Labour and Liberal Democrat councils have the highest council taxes in England – a reflection of years of financial mismanagement. Fourteen of the councils with the top twenty highest council taxes in England are Labour-controlled. None are Conservative.

But Conservative councils are not just delivering lower council taxes, but delivering better value for money for every penny raised. They collect more council tax and more council rents.

They have fewer empty council houses and cleaner streets.

The best rates of recycling are in Conservative controlled authorities.

The worst schools are in Labour and Liberal Democrat councils.

And it is those who rely on local services, the vulnerable, who are affected the most by the quality of the services they receive.

The number of homeless has risen by 12,000 since 1997-98 and the numbers of people in temporary Bed & Breakfast accommodation has trebled. More available affordable housing is crucial to these people.

It is Conservative councils have less empty council housing, and re-let vacant housing more quickly.

And it is the social services departments of Conservative councils who are among the most innovative in protecting the vulnerable and giving the disadvantaged a better chance in life.

Neighbourhood policing

But if there is one thing that hits the vulnerable hardest, it is surely crime.

In Britain today there is an imbalance of fear. People fear crime and disorder far more than our criminals fear authority.

Crime is afflicting every neighbourhood, and we need to fight back.

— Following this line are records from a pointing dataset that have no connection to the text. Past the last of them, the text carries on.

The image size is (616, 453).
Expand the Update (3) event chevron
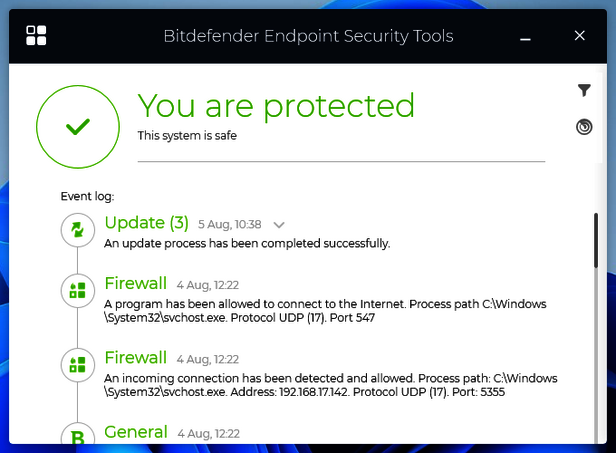point(279,225)
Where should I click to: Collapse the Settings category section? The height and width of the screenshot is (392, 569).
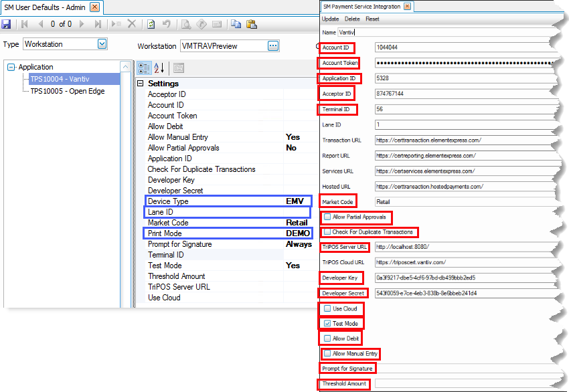(x=141, y=84)
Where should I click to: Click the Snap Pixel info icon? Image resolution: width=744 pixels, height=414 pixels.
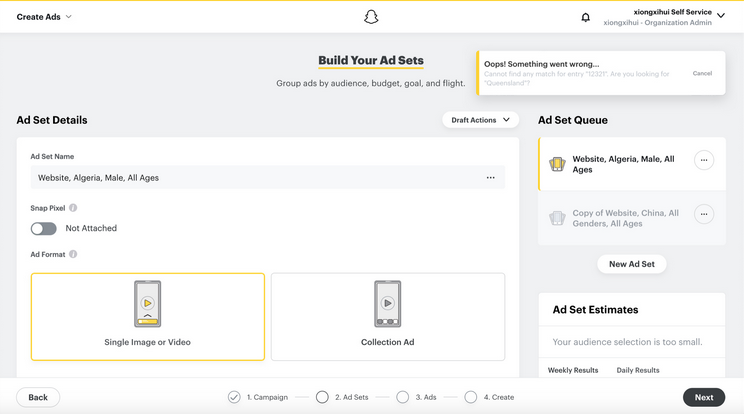click(x=73, y=208)
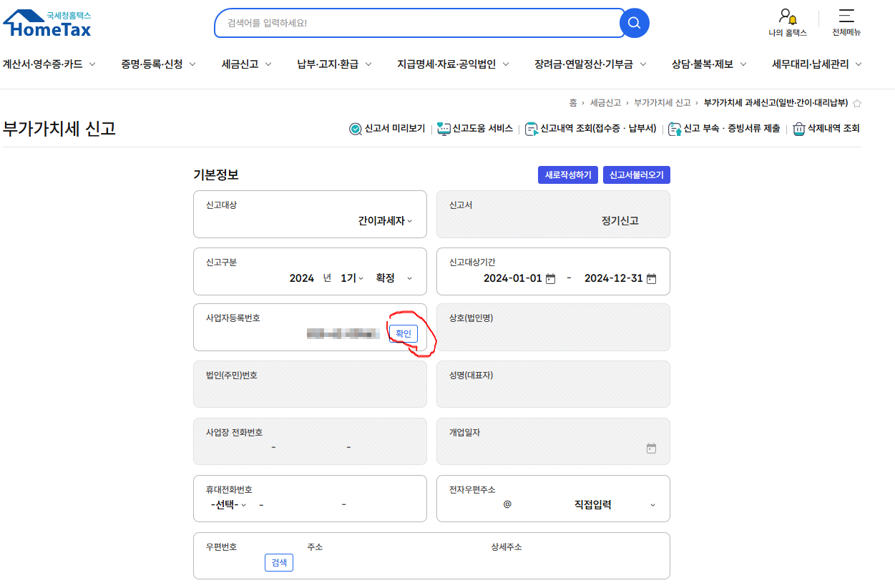Open 신고 부속·증빙서류 제출 icon
The image size is (895, 588).
click(x=673, y=129)
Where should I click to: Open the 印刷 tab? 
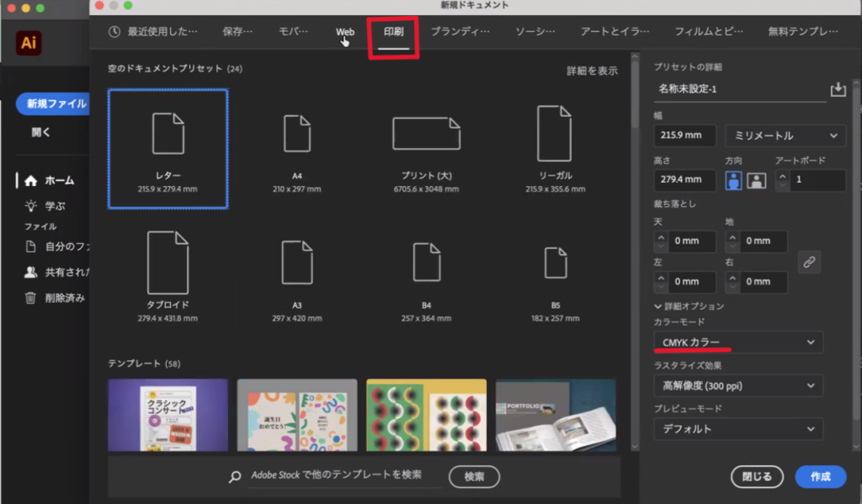pos(393,32)
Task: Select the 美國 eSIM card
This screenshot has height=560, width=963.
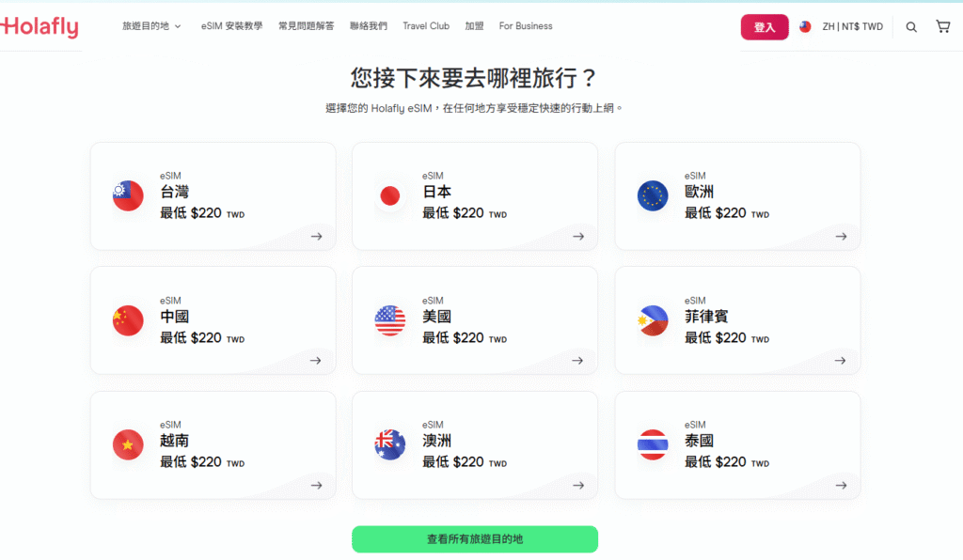Action: (475, 320)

But we will not do so while policing is run from Whitehall with nothing but targets and more red tape, forcing our constables to retreat from the streets.

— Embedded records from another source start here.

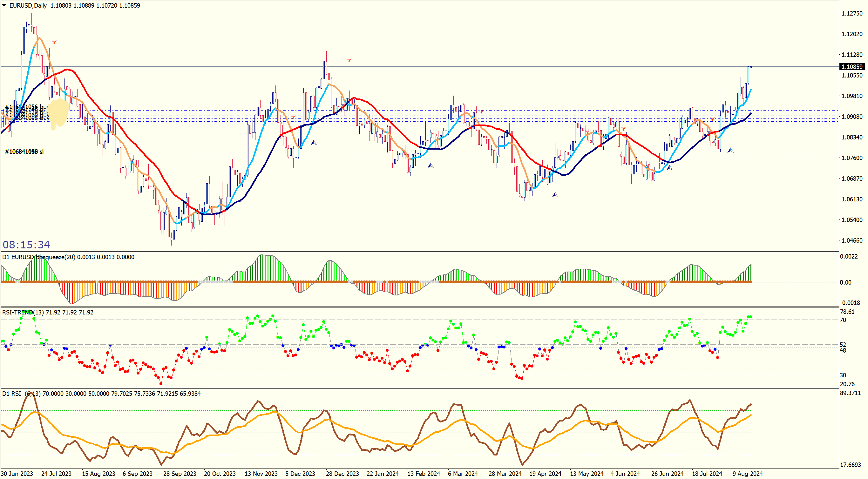Click blue buy arrow below April 2024 low
Image resolution: width=868 pixels, height=479 pixels.
pyautogui.click(x=555, y=195)
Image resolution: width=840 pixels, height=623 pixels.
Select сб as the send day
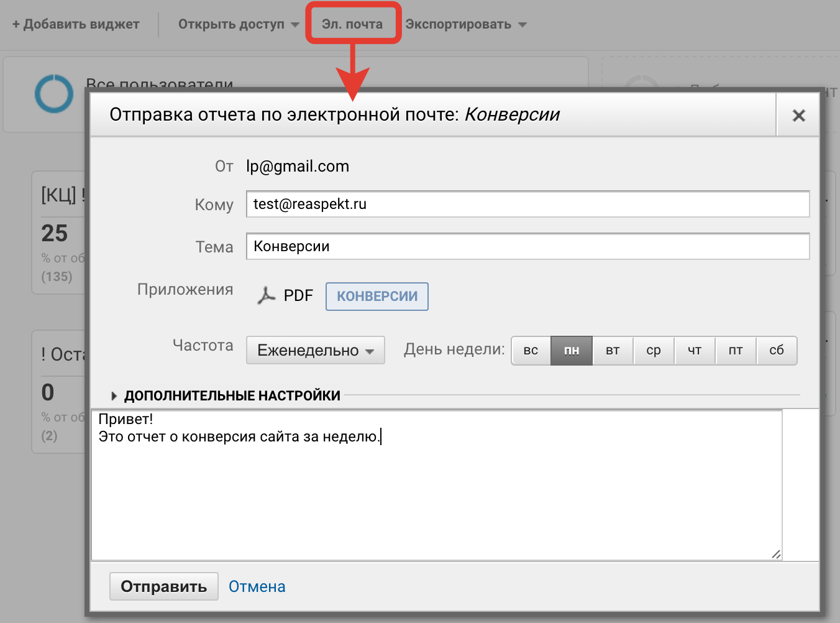click(x=777, y=350)
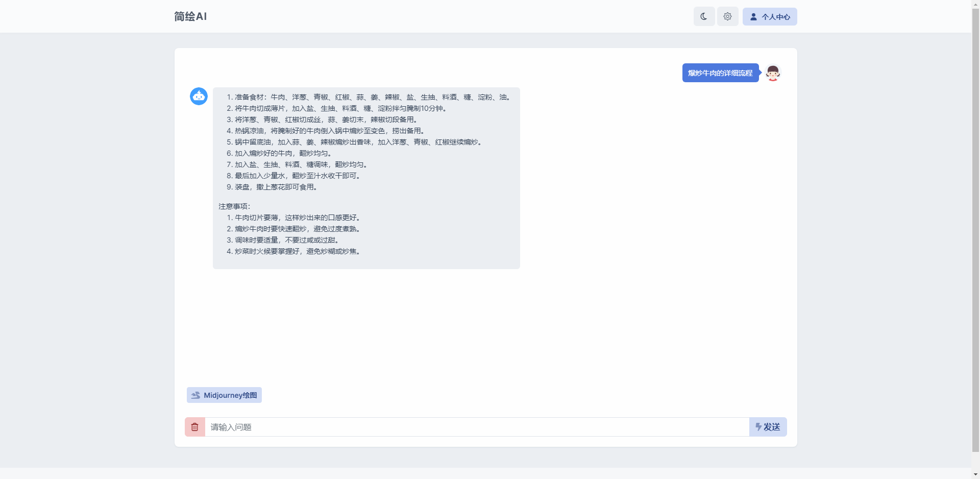
Task: Focus the 请输入问题 input field
Action: (477, 427)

We need a different approach.

Officers need to know their neighbourhoods.

And neighbourhood yobs need to know their police officers.

That is what they have done in New York. The NYPD are no more than two minutes away from any crime that is reported.

As a result they massively reduced robbery, burglary, car and violent crime.

So we will deliver neighbourhood policing.

Why am I so confident that we will do this?

Because Conservative councils are already delivering it.

Conservative-run Bexley in London have put extra money into youth services, to increase social and recreational activities for young people, and backed that up with an integrated council-police team, based at a local police station, to tackle youth disorder.

Conservative Kent County Council have pioneered a community wardens scheme, supporting the police and providing a reassuring presence in rural areas.

This is a genuine innovation aimed at making communities safer, something which this Labour Government has failed to do, and other Conservative councils such as Kensington and Chelsea are introducing similar ideas.

Our councils didn’t wait for a central directive. They understood that their community wanted greater security, and they responded.


Delivery. That is the key to reviving public interest in local politics.

Turnout in local elections has fallen to alarmingly low levels, down from 45% in London and other areas in the late 80s and early 90s to barely a quarter today.

The Government’s solution is to suggest text messaging voting and other e-strategies to boost turnout. This misses the point.

The problem is not that voting is too difficult, but that abstaining is too easy. Put simply, not enough is at stake.

Where local residents can see a direct link between the way they vote and the quality of services they get, they are more likely to exercise their right to vote.

And the truth is, it does matter how you vote in local elections, because Conservative councils can make your life better.

We know that local residents’ daily lives are marred by problems like crime, vandalism, lack of discipline in our schools and a failing transport system.

But Conservative councillors are working to tackle these problems.

Conservative councils are delivering practical improvements to our streets and our public services, in rural, urban and suburban communities.

We have a strong record of delivery; we have a strong vision of genuine community government.

Let’s get out there and give more people the chance to enjoy the benefits of a Conservative council delivering for the local community.